The ASSENT-4 trial, designed to test a single-bolus thrombolytic in combination with percutaneous coronary intervention for acute myocardial infarction, was suspended in April with fewer than half of the planned 4,000 patients enrolled.
The Data Safety and Monitoring Board's decision to put the Assessment of the Safety and Efficacy of a New Treatment Strategy for Acute Myocardial Infarction (ASSENT-4) trial on hold “was based on an unexpectedly superior outcome in patients randomized to the direct [percutaneous coronary intervention] only arm,” according to a statement by the trial's executive committee.

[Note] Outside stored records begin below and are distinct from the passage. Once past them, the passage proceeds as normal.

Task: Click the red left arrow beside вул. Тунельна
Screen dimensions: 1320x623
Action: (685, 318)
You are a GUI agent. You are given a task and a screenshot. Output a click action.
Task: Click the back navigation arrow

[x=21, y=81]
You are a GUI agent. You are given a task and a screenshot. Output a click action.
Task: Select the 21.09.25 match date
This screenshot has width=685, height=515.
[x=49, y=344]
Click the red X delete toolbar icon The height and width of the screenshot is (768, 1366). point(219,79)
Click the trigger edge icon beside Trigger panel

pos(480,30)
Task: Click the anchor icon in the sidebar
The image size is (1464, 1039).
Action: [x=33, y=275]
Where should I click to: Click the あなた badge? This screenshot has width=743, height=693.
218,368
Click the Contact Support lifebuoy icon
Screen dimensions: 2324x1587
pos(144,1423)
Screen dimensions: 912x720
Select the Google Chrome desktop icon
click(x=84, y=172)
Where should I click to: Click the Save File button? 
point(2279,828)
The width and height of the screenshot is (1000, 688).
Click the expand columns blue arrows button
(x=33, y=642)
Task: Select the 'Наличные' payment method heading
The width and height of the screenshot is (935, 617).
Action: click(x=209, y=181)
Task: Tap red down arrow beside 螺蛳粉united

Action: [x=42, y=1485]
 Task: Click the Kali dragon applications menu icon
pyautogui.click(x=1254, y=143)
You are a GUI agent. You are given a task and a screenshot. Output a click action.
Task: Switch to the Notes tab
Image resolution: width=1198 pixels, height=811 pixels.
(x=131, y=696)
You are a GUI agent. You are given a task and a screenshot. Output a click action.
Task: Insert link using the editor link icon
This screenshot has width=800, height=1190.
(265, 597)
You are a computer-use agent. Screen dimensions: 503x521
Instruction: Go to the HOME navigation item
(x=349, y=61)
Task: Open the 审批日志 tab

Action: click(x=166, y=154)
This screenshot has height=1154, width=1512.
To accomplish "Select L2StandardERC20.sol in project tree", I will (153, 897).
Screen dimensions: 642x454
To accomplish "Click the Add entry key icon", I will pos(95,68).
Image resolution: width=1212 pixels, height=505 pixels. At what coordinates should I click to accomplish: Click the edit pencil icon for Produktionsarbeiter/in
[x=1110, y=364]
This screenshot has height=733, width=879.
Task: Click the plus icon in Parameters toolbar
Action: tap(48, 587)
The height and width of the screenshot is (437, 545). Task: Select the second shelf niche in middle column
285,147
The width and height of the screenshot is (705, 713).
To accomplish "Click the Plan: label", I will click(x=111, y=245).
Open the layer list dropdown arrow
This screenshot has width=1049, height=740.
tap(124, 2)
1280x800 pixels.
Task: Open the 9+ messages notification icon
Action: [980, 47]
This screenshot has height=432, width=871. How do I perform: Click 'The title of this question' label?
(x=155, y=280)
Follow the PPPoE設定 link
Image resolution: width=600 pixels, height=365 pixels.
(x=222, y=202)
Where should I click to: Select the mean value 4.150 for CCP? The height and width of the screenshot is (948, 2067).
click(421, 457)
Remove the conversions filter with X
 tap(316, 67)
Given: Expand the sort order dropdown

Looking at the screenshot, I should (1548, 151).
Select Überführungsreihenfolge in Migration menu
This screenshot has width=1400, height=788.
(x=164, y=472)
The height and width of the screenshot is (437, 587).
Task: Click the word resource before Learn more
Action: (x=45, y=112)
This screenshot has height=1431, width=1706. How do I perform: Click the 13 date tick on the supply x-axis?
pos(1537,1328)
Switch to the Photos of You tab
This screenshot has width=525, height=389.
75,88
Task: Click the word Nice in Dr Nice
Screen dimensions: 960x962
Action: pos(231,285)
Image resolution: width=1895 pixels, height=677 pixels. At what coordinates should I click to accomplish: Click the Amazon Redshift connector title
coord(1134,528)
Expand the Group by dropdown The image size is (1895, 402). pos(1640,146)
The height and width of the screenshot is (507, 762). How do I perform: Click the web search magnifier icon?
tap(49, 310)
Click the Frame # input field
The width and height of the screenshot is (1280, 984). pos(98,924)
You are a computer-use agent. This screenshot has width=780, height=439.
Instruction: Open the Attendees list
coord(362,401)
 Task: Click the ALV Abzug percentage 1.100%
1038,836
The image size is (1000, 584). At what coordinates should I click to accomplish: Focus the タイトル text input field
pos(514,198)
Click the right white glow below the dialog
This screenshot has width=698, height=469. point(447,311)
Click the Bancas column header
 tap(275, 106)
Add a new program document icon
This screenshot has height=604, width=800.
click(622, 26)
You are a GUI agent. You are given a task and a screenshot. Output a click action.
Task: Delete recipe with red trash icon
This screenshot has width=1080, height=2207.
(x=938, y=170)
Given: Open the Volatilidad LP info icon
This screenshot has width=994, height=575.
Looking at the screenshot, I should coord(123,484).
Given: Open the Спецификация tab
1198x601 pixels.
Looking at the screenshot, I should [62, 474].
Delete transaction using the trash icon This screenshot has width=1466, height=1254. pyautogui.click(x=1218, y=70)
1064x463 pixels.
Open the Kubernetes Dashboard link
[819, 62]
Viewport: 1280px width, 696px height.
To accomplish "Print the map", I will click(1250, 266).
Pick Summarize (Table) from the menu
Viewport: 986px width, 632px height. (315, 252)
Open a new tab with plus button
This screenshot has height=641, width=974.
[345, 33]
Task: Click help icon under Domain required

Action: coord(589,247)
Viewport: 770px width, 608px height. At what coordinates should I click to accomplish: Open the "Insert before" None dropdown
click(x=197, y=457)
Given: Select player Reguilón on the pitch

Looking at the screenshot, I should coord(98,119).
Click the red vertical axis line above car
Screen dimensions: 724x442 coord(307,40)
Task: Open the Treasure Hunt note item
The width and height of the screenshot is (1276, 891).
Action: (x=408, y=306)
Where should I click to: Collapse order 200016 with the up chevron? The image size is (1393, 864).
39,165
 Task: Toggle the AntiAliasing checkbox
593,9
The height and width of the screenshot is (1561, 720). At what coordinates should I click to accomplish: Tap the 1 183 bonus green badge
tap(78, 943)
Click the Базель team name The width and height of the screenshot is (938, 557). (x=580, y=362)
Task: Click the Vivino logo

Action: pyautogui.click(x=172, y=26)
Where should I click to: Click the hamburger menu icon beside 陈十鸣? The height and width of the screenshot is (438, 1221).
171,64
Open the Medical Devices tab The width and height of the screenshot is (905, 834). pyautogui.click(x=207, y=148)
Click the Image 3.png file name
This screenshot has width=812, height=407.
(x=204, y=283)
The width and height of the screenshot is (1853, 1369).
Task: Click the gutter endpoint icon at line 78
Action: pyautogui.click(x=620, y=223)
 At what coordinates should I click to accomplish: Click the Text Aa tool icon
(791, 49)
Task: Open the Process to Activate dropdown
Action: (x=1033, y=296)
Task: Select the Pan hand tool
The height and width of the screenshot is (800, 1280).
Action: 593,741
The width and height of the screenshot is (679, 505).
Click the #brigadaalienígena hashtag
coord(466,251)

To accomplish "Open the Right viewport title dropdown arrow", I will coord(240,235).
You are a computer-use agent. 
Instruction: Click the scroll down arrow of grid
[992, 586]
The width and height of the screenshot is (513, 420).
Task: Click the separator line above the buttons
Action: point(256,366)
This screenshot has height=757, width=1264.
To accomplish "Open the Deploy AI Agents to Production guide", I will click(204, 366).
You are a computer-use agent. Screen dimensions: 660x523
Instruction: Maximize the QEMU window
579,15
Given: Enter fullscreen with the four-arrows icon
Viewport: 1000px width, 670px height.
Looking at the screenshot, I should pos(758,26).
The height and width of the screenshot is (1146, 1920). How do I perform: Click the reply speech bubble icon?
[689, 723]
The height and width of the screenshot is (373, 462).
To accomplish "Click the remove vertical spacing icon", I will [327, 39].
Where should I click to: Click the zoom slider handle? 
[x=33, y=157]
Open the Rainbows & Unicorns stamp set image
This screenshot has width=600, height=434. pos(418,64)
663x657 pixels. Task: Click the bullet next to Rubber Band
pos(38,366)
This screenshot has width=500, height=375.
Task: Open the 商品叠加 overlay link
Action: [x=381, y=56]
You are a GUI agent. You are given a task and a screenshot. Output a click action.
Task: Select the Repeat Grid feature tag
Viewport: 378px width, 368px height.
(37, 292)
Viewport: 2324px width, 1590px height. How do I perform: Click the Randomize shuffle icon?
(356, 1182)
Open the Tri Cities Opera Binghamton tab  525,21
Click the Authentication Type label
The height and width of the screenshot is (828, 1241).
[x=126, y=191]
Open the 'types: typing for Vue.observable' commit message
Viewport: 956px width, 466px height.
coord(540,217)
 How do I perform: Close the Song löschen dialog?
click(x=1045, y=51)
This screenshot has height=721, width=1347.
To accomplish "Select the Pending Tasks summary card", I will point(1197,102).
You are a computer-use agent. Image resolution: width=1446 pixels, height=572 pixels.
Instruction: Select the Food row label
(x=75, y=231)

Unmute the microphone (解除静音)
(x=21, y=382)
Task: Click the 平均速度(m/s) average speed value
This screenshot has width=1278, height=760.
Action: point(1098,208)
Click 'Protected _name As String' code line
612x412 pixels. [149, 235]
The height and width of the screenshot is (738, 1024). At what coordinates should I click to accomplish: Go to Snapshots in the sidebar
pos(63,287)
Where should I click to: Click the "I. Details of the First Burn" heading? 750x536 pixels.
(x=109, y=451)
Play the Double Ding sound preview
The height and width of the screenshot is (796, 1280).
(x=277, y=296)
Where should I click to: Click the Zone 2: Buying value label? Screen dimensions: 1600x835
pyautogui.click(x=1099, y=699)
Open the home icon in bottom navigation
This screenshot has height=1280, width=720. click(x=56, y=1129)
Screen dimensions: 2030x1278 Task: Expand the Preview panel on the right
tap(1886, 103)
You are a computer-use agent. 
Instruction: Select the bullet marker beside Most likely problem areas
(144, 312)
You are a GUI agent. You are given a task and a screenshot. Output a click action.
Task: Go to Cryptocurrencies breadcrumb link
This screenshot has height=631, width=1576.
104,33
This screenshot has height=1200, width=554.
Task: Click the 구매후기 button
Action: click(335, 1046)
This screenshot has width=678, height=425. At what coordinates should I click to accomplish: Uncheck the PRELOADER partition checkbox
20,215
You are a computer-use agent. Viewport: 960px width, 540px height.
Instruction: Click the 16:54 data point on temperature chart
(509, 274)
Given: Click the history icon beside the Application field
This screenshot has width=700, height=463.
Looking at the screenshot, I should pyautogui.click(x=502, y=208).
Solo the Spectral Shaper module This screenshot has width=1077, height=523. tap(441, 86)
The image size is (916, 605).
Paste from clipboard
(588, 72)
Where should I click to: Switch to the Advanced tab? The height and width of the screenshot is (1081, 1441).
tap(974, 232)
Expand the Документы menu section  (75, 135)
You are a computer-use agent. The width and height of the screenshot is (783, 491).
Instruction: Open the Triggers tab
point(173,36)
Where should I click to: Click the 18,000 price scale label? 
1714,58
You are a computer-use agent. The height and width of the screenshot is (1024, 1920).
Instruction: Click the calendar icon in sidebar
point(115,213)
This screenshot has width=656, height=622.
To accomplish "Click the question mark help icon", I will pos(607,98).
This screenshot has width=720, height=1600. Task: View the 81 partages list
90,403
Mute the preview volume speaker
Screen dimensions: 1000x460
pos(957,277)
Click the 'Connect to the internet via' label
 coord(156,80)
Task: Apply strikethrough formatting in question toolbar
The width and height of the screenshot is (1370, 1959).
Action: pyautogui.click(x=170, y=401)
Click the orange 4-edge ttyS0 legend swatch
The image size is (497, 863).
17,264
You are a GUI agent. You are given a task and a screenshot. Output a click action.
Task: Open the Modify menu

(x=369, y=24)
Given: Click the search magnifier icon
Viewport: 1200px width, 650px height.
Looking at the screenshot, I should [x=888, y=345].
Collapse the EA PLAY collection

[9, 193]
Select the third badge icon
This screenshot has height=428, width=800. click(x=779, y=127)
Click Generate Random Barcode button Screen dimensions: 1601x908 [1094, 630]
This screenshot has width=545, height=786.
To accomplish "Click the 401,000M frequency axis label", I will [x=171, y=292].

To date 1,635 patients have been randomized to receive either a single bolus of Metalyse/ TNKase (tenecteplase) plus unfractionated heparin followed by immediate percutaneous coronary intervention (PCI) or PCI alone. The committee noted that “the rates of death and of [intracerebral hemorrhage] in the TNK-facilitated PCI arm are consistent with prior ASSENT fibrinolytic alone studies.”
The committee is currently collecting and assessing study data in order to determine the future of the investigation.
“This study shows that there is in fact a prothrombotic effect of thrombolysis. Thus, it is important to choose a particular strategy—either primary PCI or thrombolysis, but not … both,” Christopher Cannon, M.D., of Brigham and Women's Hospital in Boston, and a principal investigator with the Thrombolysis in Myocardial Infarction (TIMI) study group, told this newspaper.